#### SUPPLIED ENTRIES
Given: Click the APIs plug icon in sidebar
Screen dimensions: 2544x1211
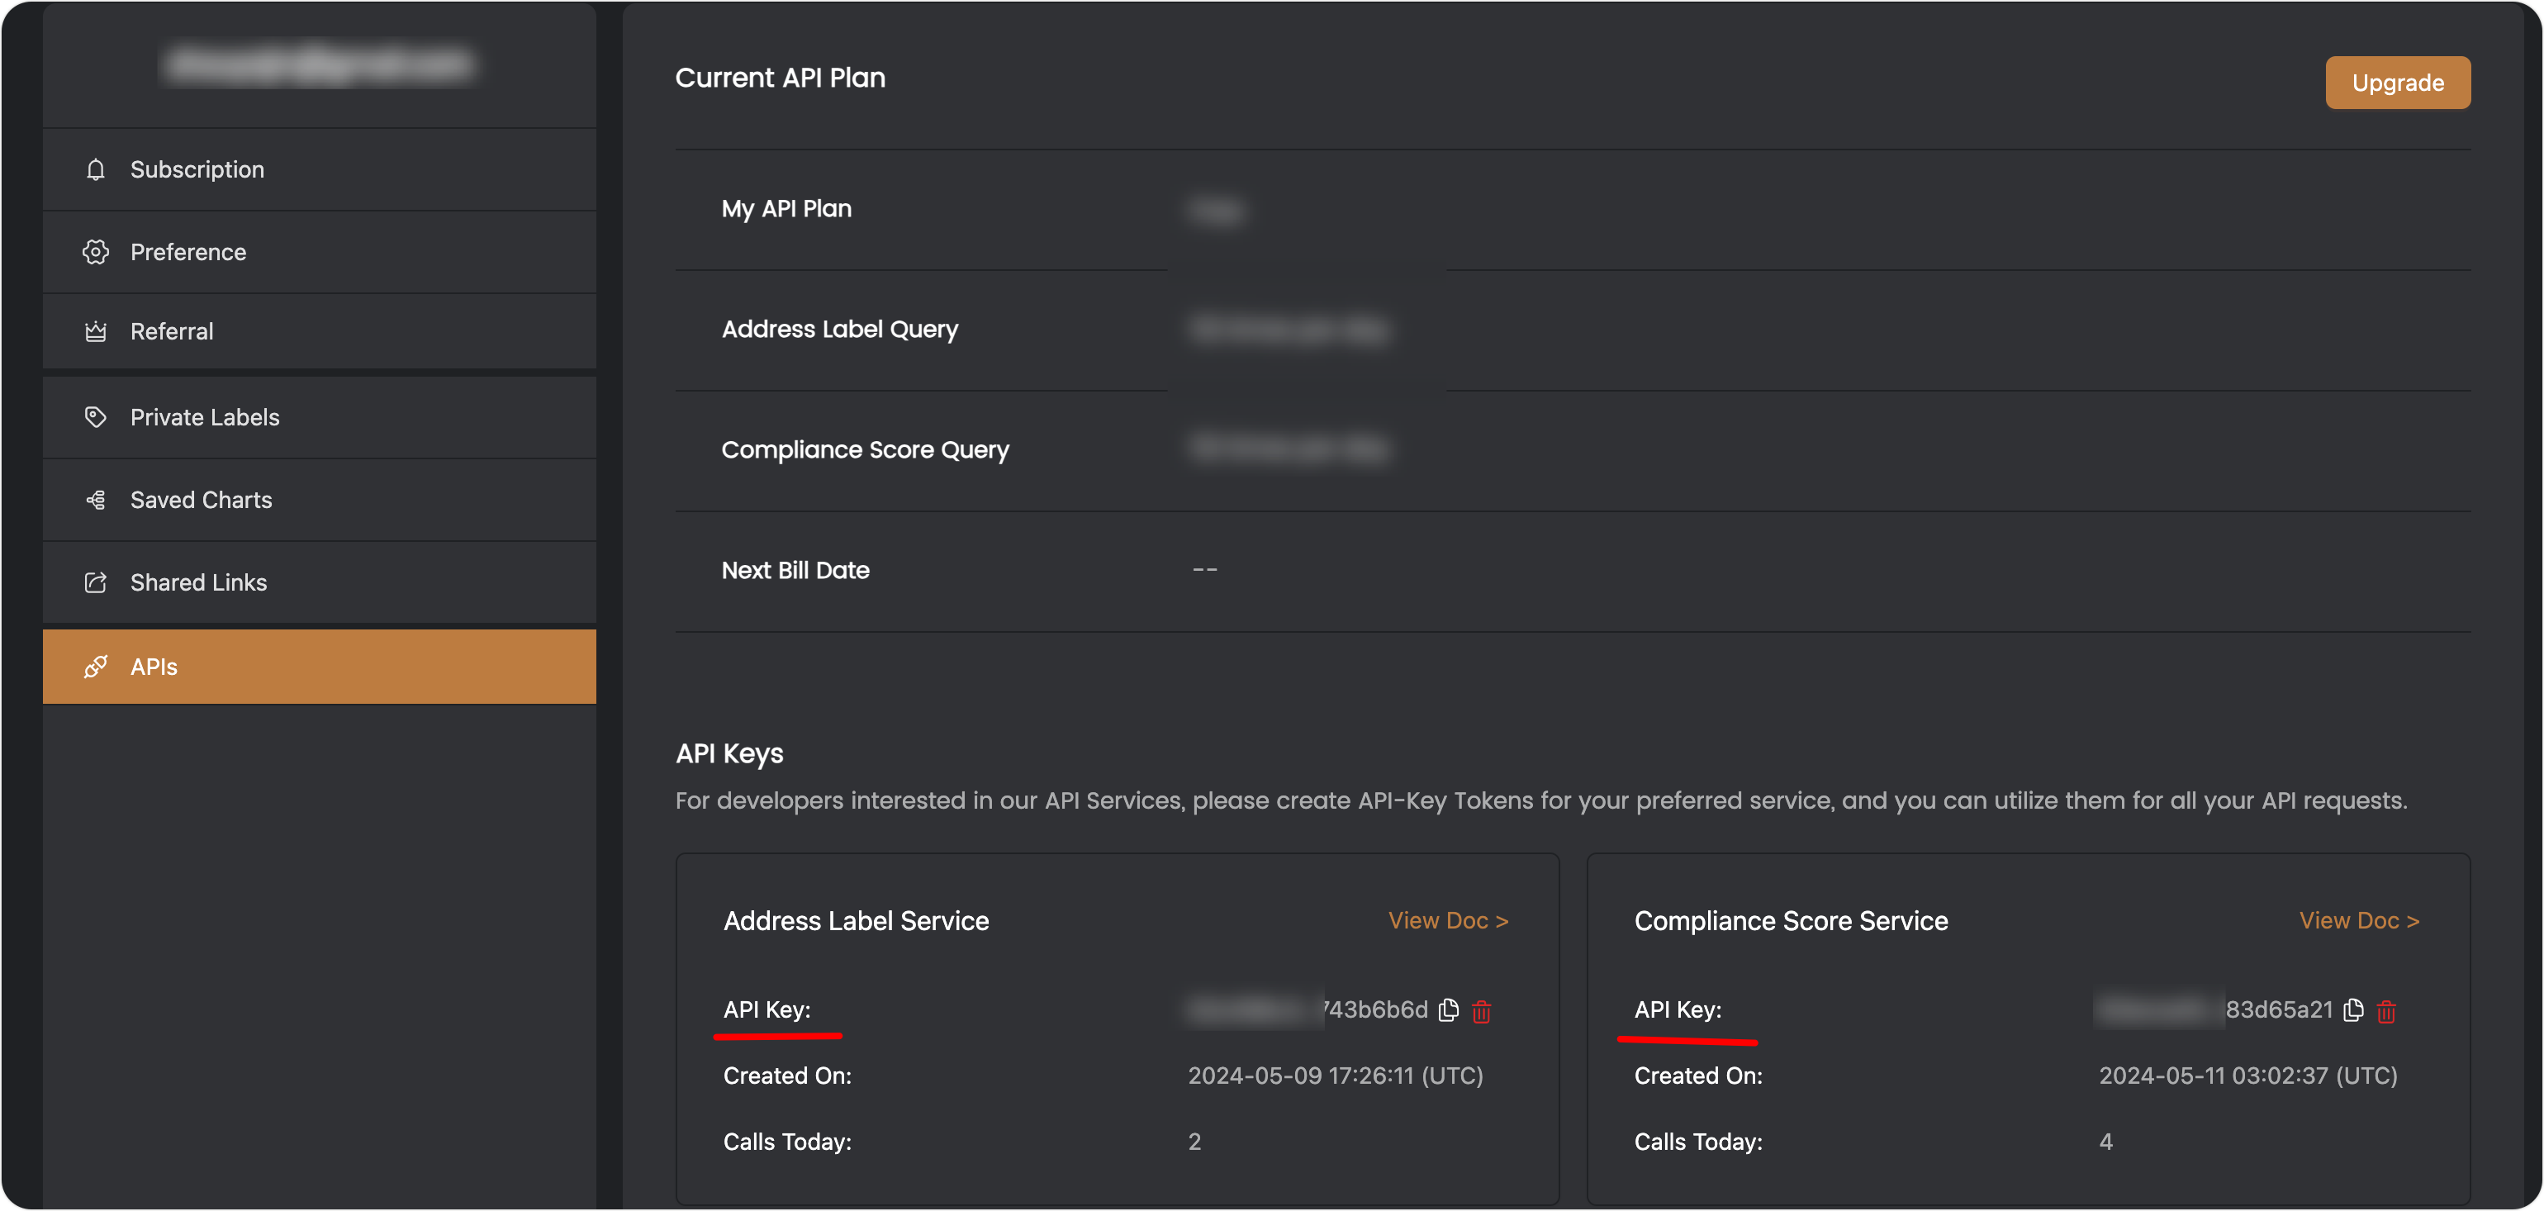Looking at the screenshot, I should pyautogui.click(x=95, y=667).
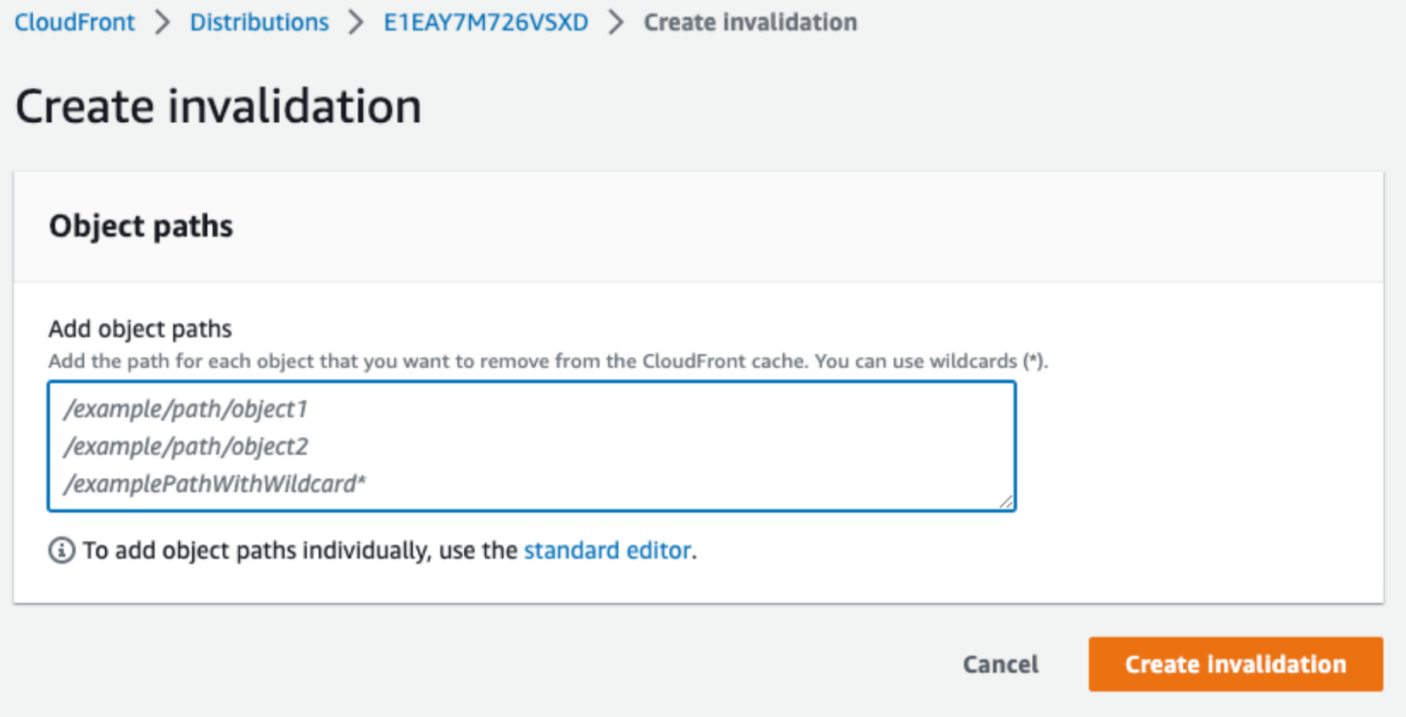
Task: Click Create invalidation in the breadcrumb trail
Action: point(750,22)
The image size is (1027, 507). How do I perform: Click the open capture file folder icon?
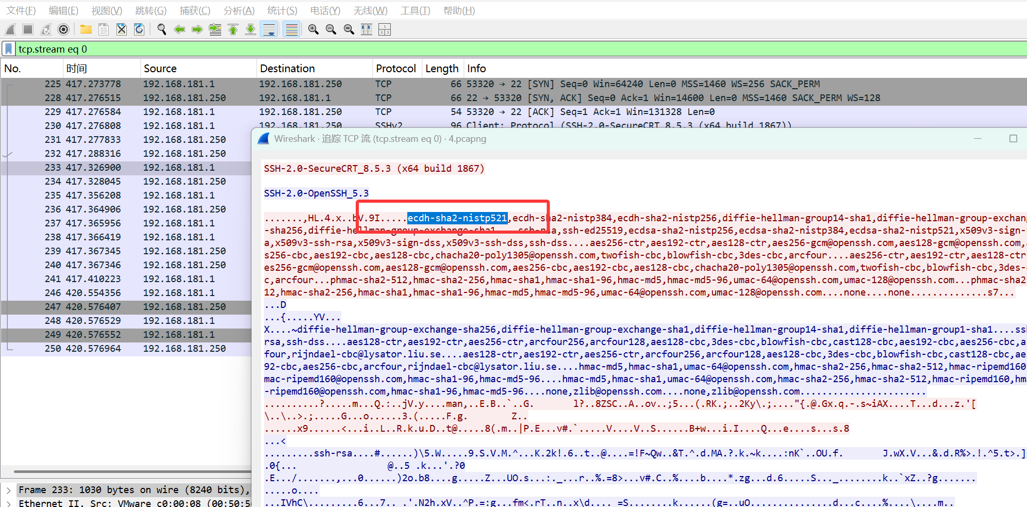tap(86, 29)
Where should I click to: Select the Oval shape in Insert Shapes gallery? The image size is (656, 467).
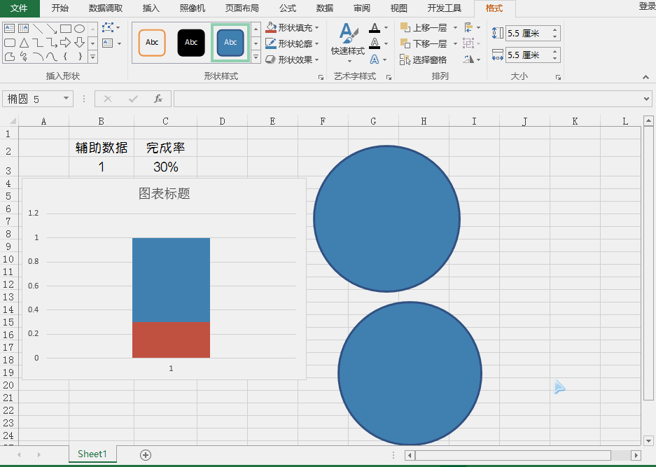click(x=80, y=28)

#### AIM
Turn the lines starting with the one that contains "The image size is (1027, 507)." and going on through the end of the lines into a numbered list, skipping any blank lines and leaving the pictures out.

#### ANSWER FOR THIS EXERCISE
1. The image size is (1027, 507). How do I perform: Click the open capture file folder icon?
2. tap(86, 29)
3. Where should I click to: Select the Oval shape in Insert Shapes gallery? The image size is (656, 467).
4. click(x=80, y=28)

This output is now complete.